Abstract

A perforated plate placed downstream of an axial fan in order to avoid electromagnetic interferences (push cooling) is a common assembly in electronic systems. Because of the swirling component that the flow approaching the screen has, there is no accuracy in knowing how the screen affects the flow pattern downstream of the screen and the pressure drop through the screen. Since cooling capacity is related to velocity, the placement of the components downstream of the screen will be related to the velocity magnitude. Thus, properly predicting the flow pattern is highly important, and the results of this work may serve a good guideline for thermal designers to surmount this challenge. In order to establish how the screen affects the flow pattern, a parametric study is carried out. This study is performed by a central composite face-centered (CCF) Design of Experiment (DoE), which demanded 81 Computational Fluid Dynamics (CFD) simulations and for which the Reynolds Stress Transport Model was used as a turbulence model. Thanks to the numerical results, the influence that different operational and geometrical parameters have on the flow pattern downstream of a screen and on the total pressure drop is analyzed.
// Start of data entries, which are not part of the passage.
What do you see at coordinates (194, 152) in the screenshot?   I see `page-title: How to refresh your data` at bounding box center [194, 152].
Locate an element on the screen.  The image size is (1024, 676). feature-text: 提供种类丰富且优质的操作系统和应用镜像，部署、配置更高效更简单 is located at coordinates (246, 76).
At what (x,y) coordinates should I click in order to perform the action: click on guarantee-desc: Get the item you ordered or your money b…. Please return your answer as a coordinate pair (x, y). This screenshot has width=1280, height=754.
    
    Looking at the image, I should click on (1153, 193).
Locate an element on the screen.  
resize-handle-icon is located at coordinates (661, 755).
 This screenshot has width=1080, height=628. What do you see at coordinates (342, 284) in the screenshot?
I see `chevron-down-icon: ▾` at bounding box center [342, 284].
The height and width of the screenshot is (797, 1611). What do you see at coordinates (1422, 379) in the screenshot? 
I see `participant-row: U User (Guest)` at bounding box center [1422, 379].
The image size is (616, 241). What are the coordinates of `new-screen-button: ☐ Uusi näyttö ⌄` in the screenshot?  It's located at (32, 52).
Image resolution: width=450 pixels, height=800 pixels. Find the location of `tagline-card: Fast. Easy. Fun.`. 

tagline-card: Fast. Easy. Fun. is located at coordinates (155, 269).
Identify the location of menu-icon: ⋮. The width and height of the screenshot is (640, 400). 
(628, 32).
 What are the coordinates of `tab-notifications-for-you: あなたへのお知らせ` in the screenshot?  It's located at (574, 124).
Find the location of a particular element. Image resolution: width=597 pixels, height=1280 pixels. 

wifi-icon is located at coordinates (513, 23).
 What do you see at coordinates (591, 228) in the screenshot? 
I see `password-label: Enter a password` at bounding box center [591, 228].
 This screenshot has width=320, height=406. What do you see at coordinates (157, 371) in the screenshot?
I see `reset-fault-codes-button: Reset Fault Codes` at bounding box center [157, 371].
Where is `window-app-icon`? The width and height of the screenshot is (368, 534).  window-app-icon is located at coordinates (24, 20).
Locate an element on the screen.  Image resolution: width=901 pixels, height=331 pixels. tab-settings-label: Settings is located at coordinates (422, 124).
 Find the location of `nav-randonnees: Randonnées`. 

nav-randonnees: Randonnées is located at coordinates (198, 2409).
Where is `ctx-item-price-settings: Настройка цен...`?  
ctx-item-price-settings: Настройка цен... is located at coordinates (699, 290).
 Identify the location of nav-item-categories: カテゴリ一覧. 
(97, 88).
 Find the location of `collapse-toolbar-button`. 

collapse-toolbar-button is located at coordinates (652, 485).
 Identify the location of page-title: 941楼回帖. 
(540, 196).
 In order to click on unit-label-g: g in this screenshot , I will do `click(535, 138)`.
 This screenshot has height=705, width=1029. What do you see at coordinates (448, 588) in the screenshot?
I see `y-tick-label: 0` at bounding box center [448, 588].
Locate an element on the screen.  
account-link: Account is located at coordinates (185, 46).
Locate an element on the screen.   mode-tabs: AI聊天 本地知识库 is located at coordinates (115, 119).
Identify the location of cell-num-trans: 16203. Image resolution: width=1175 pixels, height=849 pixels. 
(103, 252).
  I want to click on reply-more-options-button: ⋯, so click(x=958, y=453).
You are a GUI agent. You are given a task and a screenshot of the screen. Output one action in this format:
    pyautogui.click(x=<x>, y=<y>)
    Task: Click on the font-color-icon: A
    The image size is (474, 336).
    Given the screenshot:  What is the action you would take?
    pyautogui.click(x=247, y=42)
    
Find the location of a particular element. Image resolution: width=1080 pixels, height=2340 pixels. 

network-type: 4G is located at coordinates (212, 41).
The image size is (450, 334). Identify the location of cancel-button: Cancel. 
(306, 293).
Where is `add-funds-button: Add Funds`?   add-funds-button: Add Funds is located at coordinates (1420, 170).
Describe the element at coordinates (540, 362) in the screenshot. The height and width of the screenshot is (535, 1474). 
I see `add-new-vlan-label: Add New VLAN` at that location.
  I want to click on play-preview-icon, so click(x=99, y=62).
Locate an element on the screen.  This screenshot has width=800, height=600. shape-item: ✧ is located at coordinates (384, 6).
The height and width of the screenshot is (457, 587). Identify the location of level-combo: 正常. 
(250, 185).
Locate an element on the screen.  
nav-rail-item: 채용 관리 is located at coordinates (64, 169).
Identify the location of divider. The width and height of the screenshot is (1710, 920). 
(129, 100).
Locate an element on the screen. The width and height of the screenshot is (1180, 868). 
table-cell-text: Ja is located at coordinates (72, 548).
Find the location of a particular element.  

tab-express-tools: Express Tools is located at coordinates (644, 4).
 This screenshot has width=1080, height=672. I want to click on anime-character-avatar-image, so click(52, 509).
The swirl that the flow has at the inlet is found to be related to the screen’s capacity to homogenize the flow downstream of the screen, as its thickness plays an important role in the flow’s tangential component destruction. The main effects of the parameters and the interactions between them are shown. At the same time, through DoE techniques, different reduced models that predict how the flow pattern changes because of the screen are presented as useful tools for thermal designers.